Supplied information.
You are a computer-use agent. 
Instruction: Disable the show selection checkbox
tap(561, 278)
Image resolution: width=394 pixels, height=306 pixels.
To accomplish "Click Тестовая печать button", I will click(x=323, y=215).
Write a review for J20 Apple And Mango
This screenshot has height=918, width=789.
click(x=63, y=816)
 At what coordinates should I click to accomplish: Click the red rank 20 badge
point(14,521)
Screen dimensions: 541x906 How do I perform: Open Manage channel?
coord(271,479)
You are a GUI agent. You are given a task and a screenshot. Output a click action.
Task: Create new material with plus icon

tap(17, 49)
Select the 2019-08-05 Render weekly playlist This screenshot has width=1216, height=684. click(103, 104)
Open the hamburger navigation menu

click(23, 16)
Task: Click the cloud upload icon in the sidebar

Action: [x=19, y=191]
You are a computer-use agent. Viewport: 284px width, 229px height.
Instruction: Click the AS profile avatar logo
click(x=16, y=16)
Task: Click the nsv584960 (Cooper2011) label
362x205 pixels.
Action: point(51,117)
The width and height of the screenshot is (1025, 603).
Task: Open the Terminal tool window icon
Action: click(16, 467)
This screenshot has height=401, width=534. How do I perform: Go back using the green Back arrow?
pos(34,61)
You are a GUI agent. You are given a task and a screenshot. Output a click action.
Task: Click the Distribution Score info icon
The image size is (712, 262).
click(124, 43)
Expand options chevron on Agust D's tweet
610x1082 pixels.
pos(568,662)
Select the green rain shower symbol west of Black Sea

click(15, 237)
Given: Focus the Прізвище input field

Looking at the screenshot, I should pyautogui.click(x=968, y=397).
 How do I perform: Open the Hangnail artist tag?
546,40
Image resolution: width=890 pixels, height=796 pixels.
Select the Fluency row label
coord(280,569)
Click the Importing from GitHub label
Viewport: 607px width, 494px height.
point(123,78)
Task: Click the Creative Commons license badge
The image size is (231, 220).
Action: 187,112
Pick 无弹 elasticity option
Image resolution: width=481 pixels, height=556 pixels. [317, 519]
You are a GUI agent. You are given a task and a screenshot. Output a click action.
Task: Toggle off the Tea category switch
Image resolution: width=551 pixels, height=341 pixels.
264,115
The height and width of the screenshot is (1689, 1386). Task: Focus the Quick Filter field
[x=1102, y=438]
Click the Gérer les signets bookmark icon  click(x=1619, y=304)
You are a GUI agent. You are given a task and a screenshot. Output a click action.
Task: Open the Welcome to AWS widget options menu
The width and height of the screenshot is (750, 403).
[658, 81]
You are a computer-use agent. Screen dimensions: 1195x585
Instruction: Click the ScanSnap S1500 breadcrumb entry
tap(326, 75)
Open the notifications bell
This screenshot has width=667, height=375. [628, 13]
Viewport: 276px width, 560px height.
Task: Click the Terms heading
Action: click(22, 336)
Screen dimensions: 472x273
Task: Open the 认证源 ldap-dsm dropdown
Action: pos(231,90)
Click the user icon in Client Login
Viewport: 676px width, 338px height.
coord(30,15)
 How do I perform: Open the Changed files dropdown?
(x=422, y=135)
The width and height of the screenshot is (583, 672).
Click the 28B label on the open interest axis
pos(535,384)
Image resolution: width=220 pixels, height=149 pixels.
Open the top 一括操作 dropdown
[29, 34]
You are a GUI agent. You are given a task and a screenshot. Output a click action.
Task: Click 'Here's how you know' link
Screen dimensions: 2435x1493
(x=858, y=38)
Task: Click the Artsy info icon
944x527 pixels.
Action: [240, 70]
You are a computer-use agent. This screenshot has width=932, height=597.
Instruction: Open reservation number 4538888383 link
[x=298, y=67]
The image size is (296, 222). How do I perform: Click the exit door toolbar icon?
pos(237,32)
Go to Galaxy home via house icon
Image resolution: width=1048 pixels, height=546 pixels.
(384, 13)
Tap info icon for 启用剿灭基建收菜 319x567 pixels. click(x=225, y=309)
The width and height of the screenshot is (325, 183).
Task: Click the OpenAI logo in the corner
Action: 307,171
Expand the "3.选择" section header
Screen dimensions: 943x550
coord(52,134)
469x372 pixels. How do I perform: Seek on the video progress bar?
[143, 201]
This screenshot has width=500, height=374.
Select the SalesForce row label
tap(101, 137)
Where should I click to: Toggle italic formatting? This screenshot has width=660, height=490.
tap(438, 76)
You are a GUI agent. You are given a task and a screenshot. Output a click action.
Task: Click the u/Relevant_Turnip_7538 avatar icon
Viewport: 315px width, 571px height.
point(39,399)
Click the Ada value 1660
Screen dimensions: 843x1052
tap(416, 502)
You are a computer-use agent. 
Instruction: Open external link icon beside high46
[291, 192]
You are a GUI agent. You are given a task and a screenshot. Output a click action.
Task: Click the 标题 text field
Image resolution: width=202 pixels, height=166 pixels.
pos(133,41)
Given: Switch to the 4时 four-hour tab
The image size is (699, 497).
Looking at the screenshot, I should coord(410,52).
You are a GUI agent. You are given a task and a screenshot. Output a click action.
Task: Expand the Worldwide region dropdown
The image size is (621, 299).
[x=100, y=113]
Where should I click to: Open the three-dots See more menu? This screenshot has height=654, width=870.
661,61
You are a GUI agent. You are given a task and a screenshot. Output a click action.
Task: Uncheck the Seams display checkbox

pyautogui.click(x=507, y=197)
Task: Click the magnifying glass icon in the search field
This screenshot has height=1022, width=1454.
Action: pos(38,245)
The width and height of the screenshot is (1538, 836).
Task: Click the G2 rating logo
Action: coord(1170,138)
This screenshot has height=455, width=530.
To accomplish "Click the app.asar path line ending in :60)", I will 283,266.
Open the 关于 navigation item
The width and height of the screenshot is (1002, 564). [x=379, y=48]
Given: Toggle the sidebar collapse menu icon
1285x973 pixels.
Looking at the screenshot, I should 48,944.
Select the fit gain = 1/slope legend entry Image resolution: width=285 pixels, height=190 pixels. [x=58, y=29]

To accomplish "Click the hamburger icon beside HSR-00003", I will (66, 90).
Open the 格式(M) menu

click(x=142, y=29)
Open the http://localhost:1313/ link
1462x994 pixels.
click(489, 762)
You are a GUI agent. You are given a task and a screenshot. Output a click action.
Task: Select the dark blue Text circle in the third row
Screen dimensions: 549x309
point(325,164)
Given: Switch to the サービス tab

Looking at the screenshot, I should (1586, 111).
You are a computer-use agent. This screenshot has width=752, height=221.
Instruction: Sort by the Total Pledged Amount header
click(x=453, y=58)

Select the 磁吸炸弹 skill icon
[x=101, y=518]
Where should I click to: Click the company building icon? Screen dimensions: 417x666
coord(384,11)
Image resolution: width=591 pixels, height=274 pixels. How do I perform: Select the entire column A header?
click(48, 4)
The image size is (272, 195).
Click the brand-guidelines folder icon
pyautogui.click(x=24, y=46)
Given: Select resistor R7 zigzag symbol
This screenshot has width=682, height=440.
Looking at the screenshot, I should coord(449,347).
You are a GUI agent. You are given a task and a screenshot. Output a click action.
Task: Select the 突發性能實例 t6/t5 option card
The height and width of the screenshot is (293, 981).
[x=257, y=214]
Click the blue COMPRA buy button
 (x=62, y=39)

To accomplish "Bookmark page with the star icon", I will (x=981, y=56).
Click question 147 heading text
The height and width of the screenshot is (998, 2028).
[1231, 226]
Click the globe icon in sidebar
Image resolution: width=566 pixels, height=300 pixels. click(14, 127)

Task directions.
Reproduce the material above exactly, from its first line through the line containing "tap(17, 49)".

Exercise solution.
You are a computer-use agent. 
Instruction: Disable the show selection checkbox
tap(561, 278)
Image resolution: width=394 pixels, height=306 pixels.
To accomplish "Click Тестовая печать button", I will click(x=323, y=215).
Write a review for J20 Apple And Mango
This screenshot has height=918, width=789.
click(x=63, y=816)
 At what coordinates should I click to accomplish: Click the red rank 20 badge
point(14,521)
Screen dimensions: 541x906 How do I perform: Open Manage channel?
coord(271,479)
You are a GUI agent. You are given a task and a screenshot. Output a click action.
Task: Create new material with plus icon

tap(17, 49)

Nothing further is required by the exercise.